CT anesthesiologists are commonly found managing patients in cardiovascular intensive care units after cardiac surgery. In order to care for the full range of physiologic derangements that are encountered in cardiac critical care units, training must include management of patients with extra-corporeal membrane oxygenation, ventricular assist devices, intra-aortic balloon counterpulsation and perioperative coagulopathy. CT anesthesiologists by virtue of their training and experience with cardiac surgical patients are familiar with managing these complex dilemmas and therefore play an important role in their care beyond the O.R.
The annual meeting of the Society of Cardiovascular Anesthesiologists is filled with topics and panels that address these clinical challenges of perioperative care.
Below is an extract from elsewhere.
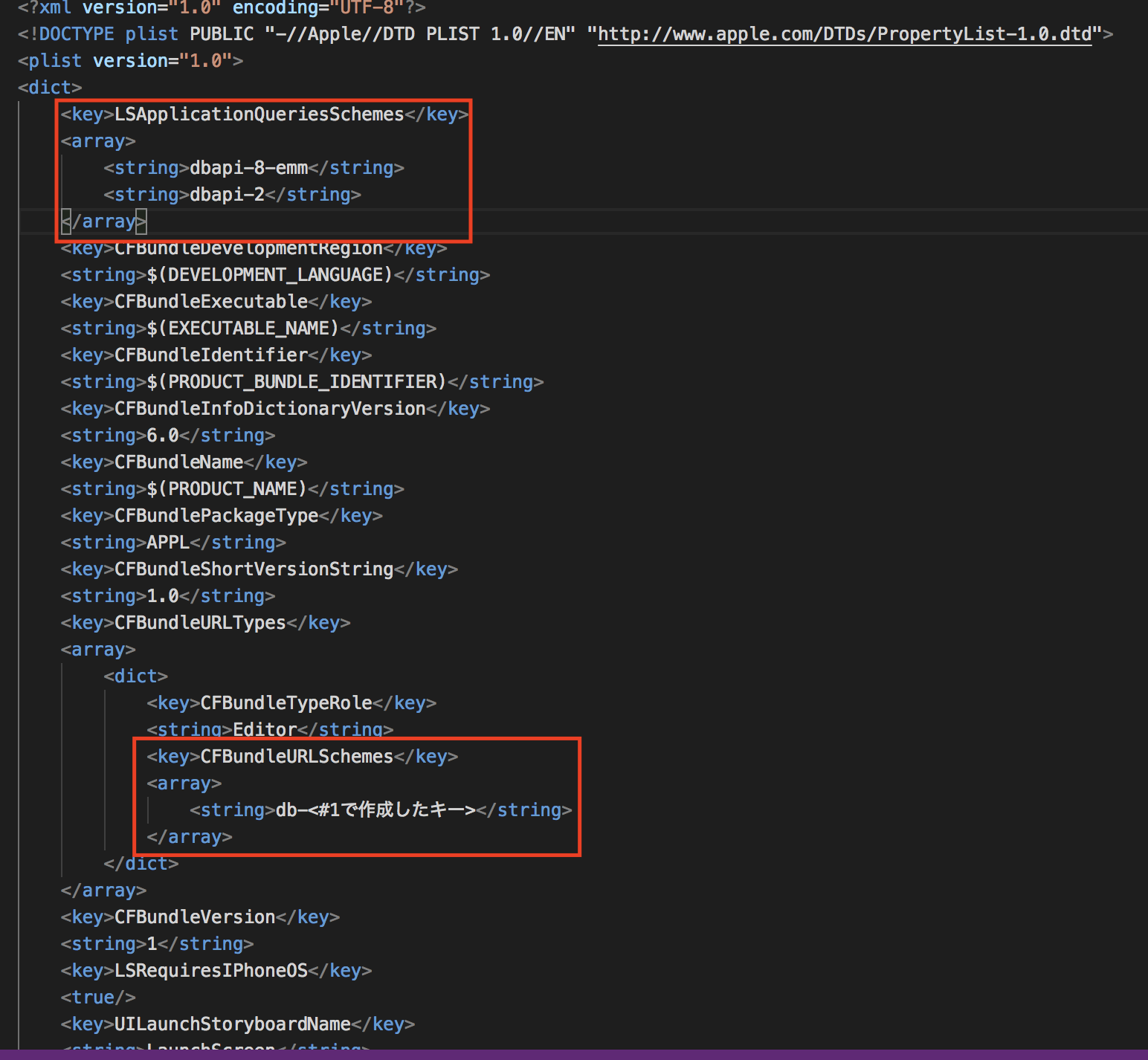The width and height of the screenshot is (1148, 1060).
Task: Click the CFBundleName key text
Action: pos(178,462)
Come to learn more about perioperative care of the cardiac patient at our 40th anniversary meeting, which will be held April 28 – May 2, 2018 at the lovely JW Marriott Phoenix Desert Ridge Resort and Spa with world-class speakers and a fantastic venue.
1. Accreditation Council for Graduate Medical Education (ACGME). ACGME Program Requirements for Graduate Medical Education in Adult Cardiothoracic Anesthesiology. https://www.acgme.org/Portals/0/PFAssets/ProgramRequirements/041_adult_cardiothoracic_anes_2017-07-01.pdf. ACGME-approved September 29, 2013. Revised and effective July 1, 2017. Last accessed October 6, 2017.
2. Shillcutt SK, Walsh DP, Thomas WR, et al. The implementation of a preoperative transthoracic echocardiography consult service by anesthesiologists [published online June 20, 2017]. Anesth Analg. doi: 10.1213/ANE.0000000000002156
3. Memtsoudis SG, Rosenberger P, Loffler M, et al. The usefulness of transesophageal echocardiography during intraoperative cardiac arrest in noncardiac surgery. Anesth Analg. 2006;102(6):1653–1657.
4. Schonberger RB, Dai F, Brandt CA, Burg MM . Balancing model performance and simplicity to predict postoperative primary care blood pressure elevation. Anesth Analg. 2015;121(3):632–641.